Most ecommerce stores lose revenue through problems they don't know exist. A slow product page, a broken redirect, a checkout that doesn't work on mobile, these issues cost you rankings and sales every day. An ecommerce website audit finds them before they compound.
According to Portent, a one-second delay in page load time can reduce conversions by up to 20%. Google's own data shows that 53% of mobile users abandon a site that takes longer than three seconds to load.

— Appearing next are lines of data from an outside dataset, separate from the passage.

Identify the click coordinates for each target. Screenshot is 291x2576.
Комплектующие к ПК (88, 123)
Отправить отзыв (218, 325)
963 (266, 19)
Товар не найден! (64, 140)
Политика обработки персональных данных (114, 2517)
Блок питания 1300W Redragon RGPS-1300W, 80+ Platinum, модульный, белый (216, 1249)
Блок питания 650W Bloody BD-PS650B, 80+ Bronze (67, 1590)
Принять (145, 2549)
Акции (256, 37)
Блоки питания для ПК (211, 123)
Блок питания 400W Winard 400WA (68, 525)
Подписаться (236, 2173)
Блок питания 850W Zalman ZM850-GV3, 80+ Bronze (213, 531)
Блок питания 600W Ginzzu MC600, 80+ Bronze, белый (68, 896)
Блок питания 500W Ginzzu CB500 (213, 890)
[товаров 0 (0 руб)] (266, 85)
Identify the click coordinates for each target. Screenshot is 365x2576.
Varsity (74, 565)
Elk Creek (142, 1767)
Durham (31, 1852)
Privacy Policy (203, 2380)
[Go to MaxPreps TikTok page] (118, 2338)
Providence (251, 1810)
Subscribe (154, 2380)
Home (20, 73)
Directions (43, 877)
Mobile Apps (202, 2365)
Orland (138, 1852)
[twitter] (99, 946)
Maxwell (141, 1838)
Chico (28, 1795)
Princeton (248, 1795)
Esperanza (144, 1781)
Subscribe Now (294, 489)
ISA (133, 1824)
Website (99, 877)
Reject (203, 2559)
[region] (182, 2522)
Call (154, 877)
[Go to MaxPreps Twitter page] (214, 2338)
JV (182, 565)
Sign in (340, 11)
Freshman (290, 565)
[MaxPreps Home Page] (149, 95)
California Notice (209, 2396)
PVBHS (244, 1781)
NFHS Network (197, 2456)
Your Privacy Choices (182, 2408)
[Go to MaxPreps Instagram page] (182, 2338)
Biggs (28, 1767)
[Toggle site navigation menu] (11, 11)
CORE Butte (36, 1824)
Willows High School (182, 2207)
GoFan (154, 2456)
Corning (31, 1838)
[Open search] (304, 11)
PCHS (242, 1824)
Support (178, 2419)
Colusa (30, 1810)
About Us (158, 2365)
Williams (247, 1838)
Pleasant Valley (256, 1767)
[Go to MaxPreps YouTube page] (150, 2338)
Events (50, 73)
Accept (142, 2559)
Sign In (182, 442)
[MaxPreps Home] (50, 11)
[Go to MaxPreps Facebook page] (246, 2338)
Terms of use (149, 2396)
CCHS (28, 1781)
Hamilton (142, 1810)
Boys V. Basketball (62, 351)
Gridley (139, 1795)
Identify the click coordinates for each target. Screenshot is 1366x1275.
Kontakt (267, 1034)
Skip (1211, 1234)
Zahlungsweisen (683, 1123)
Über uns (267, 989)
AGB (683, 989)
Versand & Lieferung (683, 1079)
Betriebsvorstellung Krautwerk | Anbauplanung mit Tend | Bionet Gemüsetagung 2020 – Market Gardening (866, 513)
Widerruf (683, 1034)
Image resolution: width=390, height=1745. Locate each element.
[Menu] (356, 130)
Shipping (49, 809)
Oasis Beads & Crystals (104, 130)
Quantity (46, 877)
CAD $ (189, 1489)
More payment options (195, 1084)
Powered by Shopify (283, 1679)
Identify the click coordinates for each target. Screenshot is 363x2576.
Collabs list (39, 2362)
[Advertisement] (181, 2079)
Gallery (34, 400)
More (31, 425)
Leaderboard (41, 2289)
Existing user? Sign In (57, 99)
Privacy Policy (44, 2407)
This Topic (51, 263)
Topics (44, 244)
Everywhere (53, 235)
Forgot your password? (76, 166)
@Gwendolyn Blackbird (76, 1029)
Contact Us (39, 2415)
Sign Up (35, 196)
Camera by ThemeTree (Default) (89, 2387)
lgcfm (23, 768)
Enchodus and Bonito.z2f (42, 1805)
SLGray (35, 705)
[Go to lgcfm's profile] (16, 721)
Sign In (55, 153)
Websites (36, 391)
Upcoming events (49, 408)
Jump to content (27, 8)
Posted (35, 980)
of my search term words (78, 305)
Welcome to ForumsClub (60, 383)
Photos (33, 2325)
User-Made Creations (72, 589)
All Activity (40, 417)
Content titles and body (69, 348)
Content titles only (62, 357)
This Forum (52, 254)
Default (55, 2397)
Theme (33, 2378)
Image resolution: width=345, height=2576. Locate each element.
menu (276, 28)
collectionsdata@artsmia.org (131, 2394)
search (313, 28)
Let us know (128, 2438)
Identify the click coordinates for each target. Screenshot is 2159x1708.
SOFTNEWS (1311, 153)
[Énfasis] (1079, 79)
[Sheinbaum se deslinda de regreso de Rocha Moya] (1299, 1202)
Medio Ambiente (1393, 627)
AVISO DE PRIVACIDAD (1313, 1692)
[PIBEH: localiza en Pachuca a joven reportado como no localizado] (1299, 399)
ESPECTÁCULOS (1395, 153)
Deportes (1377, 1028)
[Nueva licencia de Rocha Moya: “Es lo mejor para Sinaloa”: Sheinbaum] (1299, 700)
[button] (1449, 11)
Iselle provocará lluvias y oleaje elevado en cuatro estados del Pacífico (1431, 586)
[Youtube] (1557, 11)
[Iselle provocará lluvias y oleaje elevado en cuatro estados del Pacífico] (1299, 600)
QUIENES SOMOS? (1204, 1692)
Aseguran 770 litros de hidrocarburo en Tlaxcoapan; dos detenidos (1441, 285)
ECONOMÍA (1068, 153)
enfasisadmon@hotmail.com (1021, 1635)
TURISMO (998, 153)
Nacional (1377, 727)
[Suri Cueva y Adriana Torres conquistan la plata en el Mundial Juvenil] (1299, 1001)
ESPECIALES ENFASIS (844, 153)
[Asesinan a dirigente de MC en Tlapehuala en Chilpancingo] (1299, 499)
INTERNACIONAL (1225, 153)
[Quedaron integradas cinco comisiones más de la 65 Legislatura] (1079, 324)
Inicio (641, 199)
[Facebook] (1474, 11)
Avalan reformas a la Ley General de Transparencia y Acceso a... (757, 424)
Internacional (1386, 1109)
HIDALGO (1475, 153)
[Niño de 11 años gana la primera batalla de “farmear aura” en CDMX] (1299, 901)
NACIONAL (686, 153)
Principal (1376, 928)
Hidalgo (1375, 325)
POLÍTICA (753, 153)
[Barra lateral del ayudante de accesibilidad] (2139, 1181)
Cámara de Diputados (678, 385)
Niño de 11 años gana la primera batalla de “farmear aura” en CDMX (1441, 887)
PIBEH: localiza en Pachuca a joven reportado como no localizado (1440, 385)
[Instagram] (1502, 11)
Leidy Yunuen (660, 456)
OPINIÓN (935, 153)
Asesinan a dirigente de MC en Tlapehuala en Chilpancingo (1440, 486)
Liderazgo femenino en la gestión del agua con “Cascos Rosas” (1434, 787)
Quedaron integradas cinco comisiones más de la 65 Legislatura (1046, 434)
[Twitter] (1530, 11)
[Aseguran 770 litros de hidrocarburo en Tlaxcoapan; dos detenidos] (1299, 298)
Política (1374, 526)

Speed is just one factor. An audit by Suplex Design covers 11 distinct areas: technical SEO, on-page SEO, content, site speed, mobile, UX, conversion rate optimisation (CRO), security, analytics, link profile and competitor benchmarking.
This checklist gives you a complete, repeatable process to audit your store, prioritise fixes and measure the impact. Bookmark this page and run through it quarterly.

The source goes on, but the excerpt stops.